### Aufgabenstellung
Setzen Sie den Text über die Einstufung der Atomkraft als nachhaltig im Anschluss an seinen letzten Satz fort.

### Extrahierter Text
%%
Die EU-Entscheidung könnte Auswirkungen auf die Laufzeit der Atomkraftwerke haben. (Foto: imago images/Future Image)

Zu "Grüner Herzschmerz" und "Ein dehnbarer Begriff" vom 4. Januar, sowie zum Kommentar "Was soll daran grün sein?", zu "Werden Ökofonds bald Atommeiler fördern?" vom 3. Januar und weiteren Artikeln zum Thema:

Kapital für die Atomindustrie

Bravo! Die Lobbyisten des drittgrößten industriellen Sektors der französischen Wirtschaft, der circa 2500 Unternehmen umfasst und 220 000 Arbeitnehmer beschäftigt, die Rede ist von der dortigen Atomindustrie, haben der EU-Kommission erfolgreich Sand in die Augen gestreut.

Worum geht es? Investitionen in Atomkraft und fossiles Erdgas sollen als "nachhaltig" klassifiziert werden. Damit soll frisches Kapital in die hoch verschuldete französische Atomindustrie gelenkt werden, die dieses dringend benötigt: Allein der Konzern EDF steht nach Angaben der Nachrichtenorganisation Politico mit rund 41 Milliarden Euro in der Kreide. Offenbar gilt auch hier der Grundsatz: too big to fail.

Was bitteschön ist an Atomenergie "nachhaltig"? Zwar wird bei der Produktion von Kernenergie CO₂ nicht direkt freigesetzt. Wird aber bei dieser Berechnung die Erschließung und der Abbau von Uran, dessen Weiterverarbeitung, der Bau der Kernkraftwerke, die Verarbeitung des Mülls und der Bau von Lagerstätten für den hoch radioaktiven Abfall mit eingepreist?

Atomkraftwerke sind in Zeiten des Klimawandels keine sicheren Anlagen: Im heißen Sommer 2003 musste das elsässische Atomkraftwerk Fessenheim behelfsmäßig durch Wasserberieselung von außen gekühlt werden, weil im Inneren eine kritische Temperatur von über 48 Grad Celsius erreicht war. Danach erklärten die Verantwortlichen, dass es sich um einen "Test" gehandelt habe. Bei steigenden Temperaturen durch den Klimawandel dürften Flüsse zu wenig und zu warmes Wasser führen, um die erforderliche Kühlung der Atomkraftwerke zu sichern.
%%
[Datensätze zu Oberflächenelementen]
%%
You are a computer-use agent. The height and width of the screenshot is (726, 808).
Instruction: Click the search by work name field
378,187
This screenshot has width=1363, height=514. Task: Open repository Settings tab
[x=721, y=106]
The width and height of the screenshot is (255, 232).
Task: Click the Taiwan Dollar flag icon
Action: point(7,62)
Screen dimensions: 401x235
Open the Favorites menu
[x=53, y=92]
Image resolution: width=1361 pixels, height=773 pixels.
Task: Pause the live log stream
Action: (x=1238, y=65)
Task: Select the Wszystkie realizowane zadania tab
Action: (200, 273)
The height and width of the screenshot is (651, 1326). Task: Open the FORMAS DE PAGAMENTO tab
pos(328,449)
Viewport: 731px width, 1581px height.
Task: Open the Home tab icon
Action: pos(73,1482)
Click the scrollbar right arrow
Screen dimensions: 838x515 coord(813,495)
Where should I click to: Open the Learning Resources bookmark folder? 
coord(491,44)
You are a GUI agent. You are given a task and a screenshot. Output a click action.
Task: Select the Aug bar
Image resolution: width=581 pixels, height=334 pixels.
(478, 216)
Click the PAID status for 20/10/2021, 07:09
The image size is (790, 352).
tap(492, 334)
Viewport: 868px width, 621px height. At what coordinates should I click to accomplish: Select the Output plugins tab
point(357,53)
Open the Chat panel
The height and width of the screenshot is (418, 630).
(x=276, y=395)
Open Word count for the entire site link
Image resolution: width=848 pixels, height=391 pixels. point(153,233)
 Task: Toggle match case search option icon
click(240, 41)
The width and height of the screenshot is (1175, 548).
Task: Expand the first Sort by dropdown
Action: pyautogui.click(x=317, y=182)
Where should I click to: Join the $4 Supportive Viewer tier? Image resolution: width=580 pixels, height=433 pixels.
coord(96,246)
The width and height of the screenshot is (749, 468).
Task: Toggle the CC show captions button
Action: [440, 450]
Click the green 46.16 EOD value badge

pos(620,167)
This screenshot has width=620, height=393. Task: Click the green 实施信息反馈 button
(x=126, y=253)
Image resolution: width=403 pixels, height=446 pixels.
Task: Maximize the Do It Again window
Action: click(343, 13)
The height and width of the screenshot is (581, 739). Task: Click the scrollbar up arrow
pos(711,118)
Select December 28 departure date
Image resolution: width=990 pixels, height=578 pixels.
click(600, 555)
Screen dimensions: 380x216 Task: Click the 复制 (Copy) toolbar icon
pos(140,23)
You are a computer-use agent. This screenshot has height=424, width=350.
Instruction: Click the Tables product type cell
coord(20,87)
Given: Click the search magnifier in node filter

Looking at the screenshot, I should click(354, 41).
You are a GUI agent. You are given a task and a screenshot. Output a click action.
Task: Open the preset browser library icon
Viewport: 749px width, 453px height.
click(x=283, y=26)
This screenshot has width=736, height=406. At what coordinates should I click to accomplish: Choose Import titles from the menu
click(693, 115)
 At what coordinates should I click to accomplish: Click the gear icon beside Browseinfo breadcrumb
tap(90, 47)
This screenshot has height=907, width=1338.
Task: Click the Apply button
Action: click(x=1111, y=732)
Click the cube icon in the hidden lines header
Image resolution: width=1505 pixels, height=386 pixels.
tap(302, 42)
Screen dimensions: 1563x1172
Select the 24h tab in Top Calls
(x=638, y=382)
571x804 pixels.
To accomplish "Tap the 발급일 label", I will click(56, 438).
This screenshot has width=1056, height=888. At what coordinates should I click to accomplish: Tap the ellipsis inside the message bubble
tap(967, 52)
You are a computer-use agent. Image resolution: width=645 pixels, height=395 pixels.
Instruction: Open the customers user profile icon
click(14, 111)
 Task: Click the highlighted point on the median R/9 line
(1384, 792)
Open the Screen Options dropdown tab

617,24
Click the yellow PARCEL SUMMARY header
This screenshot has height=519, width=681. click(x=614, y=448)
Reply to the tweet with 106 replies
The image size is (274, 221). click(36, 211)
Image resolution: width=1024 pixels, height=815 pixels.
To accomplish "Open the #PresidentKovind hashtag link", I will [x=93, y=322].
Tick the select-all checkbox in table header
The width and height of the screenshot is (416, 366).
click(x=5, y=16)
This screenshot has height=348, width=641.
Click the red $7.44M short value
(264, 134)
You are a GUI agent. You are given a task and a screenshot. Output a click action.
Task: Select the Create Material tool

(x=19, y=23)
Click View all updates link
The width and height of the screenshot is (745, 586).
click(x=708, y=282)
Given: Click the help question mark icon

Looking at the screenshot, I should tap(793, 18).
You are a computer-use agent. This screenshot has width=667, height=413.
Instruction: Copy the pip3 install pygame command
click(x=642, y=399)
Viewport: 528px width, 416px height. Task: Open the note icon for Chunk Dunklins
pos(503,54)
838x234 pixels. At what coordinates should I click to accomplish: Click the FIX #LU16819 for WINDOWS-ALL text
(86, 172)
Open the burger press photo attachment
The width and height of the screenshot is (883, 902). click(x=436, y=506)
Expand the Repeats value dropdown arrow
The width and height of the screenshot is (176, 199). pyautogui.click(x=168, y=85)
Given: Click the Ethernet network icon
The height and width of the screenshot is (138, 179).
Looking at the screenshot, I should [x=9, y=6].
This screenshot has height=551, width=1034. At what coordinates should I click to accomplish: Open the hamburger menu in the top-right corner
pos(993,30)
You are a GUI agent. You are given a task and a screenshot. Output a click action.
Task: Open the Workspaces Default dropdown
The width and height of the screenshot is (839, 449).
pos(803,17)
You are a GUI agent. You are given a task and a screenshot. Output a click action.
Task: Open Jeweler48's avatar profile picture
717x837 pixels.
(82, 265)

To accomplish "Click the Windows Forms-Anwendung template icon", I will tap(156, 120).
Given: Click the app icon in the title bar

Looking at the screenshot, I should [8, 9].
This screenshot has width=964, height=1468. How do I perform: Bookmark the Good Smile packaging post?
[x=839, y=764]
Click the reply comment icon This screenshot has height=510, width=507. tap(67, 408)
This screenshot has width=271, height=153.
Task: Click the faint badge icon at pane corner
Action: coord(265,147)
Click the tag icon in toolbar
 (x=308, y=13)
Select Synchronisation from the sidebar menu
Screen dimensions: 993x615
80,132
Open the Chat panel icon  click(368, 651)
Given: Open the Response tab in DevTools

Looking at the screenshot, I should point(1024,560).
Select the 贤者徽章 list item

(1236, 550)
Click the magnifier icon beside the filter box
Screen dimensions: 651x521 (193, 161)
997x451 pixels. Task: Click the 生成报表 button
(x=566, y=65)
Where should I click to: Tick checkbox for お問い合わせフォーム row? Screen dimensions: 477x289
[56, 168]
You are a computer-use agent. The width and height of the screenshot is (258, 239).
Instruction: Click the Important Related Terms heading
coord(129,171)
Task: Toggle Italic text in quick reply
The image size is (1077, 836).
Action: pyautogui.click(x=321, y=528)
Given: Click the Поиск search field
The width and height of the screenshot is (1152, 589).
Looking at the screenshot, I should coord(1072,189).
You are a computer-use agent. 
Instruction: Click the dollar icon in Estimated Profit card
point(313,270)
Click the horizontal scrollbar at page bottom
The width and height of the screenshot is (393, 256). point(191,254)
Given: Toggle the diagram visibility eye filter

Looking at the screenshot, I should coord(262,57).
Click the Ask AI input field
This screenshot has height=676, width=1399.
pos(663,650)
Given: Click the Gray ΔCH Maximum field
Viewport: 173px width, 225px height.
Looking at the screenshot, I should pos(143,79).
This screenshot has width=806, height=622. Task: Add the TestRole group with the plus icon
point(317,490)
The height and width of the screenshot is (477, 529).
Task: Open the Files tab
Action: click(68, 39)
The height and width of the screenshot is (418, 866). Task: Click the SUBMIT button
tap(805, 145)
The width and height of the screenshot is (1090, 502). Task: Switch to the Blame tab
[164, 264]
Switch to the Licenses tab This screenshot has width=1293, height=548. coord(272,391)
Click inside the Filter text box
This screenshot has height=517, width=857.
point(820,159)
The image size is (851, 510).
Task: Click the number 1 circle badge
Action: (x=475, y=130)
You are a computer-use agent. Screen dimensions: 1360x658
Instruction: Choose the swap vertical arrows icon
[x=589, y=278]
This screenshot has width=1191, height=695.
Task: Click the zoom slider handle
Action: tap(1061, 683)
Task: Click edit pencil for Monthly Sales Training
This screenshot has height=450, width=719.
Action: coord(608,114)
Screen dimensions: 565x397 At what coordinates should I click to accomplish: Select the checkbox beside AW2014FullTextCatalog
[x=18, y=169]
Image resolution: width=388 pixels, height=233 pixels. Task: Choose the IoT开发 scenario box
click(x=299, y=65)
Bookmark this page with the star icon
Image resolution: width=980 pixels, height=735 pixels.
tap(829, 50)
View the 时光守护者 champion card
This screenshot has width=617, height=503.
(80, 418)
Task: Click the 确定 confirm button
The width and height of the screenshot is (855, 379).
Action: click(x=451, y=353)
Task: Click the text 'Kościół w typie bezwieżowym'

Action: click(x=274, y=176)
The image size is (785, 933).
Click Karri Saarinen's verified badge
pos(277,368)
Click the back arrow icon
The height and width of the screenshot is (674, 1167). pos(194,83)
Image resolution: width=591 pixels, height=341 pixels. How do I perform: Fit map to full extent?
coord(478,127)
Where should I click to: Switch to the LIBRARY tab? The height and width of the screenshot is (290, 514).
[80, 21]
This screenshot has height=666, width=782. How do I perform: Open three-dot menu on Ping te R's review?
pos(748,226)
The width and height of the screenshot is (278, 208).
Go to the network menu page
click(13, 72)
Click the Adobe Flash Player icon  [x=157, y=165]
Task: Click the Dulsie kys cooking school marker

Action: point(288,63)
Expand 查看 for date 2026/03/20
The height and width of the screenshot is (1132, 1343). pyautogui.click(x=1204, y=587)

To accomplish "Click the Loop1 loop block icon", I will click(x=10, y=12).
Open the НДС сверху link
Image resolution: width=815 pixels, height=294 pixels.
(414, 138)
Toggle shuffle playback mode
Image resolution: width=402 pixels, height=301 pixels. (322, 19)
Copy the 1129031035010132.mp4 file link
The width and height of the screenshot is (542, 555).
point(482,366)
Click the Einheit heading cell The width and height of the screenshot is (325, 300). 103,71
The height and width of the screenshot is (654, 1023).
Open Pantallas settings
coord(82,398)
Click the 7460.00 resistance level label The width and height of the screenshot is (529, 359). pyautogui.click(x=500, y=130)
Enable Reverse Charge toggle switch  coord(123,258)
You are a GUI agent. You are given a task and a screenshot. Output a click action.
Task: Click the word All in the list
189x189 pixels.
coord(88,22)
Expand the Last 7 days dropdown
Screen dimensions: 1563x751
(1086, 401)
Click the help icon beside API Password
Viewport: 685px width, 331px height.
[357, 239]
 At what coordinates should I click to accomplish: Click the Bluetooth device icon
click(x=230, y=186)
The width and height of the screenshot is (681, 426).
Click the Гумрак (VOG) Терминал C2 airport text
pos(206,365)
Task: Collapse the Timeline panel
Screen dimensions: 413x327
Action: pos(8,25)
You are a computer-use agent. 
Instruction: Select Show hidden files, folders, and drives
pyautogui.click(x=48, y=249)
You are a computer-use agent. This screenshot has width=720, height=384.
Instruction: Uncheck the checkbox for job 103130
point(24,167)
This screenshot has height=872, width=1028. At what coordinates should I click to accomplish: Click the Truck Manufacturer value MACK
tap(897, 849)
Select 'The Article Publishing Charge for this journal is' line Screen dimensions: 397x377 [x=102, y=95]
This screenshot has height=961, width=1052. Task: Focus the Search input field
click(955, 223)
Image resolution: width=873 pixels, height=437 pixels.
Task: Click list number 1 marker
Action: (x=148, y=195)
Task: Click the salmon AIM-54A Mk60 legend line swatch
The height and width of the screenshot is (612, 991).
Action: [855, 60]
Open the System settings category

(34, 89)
%%
### Ergebnis
In Japan beabsichtigt die Regierung, eine Million Tonnen kontaminiertes Wasser, das sich infolge der Reaktorkatastrophe von Fukushima ansammelte, ins Meer zu "entsorgen". Atomenergie ist und bleibt eine Hochrisikotechnologie, dies scheinen ihre Befürworter trotz der Großkatastrophen von Tschernobyl und Fukushima zu ignorieren. Dass bei der Produktion von Kernenergie hochgefährlicher strahlender Müll generiert wird, der für extrem lange Zeit das Leben auf unserem Planeten bedroht, soll jetzt "nachhaltig" sein? Sollte die Taxonomie-Verordnung in der von der EU-Kommission vorgeschlagenen Form umgesetzt werden, ist dies ein unanständiger Etikettenschwindel und wird die Politikverdrossenheit der Bürger weiter befördern.

Sabine Albrecht, Marburg

Die Realität ist nicht Bullerbü

Um Missverständnissen vorzubeugen: Ich habe diese Ampel-Koalition gewählt, bin ein Fan der Solarenergie und habe schon vor 25 Jahren meine erste Anlage installiert. Und ich war von Anfang an gegen die Kernenergie: Wyhl, Fessenheim, Malville - dagegen haben wir in Freiburg seit 1975 protestiert. Aber die Energiewelt im Jahr 2022 ist eine andere: Reihenweise werden gerade Strom- und Gasverträge gekündigt, weil die Energiediscounter die explodierenden Preise an der Energiebörse nicht mehr bezahlen können, weswegen ihre Kunden jetzt zu Bittstellern beim jeweiligen Grundversorger werden, der sie dann gnädigerweise zum doppelten Tarif über-nimmt.

Der Ausbau der Erneuerbaren stockt, während gleichzeitig der Verbrauch elektrischer Energie mit staatlicher Förderung vervielfacht wird. Selbst bei hundertprozentiger Stromversorgung durch Wind und Sonne hätten wir immer noch das Problem einer "Dunkelflaute" in Deutschland, in der es eine grundlastfähige Energieversorgung bräuchte. Wir haben es zwar geschafft, in dreißig Jahren den Anteil der Erneuerbaren an der Primärenergie von einem auf 17 Prozent zu steigern, aber im Umkehrschluss bedeutet das, dass wir immer noch zu 83 Prozent von fossilen Energieträgern beziehungsweise Kernenergie abhängen. Steigen wir wie vorgesehen daraus aus, gibt es derzeit nur zwei realistische Szenarien: abnehmende Versorgungssicherheit, wovor zuletzt die Chefs von Eon und Siemens in Interviews gewarnt haben, oder vermehrter Import.

Um unser grünes Gewissen rein zu halten, würden wir uns auf Atomstrom aus Frankreich und Kohlestrom aus Tschechien und Polen verlassen. Das nennt man, glaube ich, Heuchelei.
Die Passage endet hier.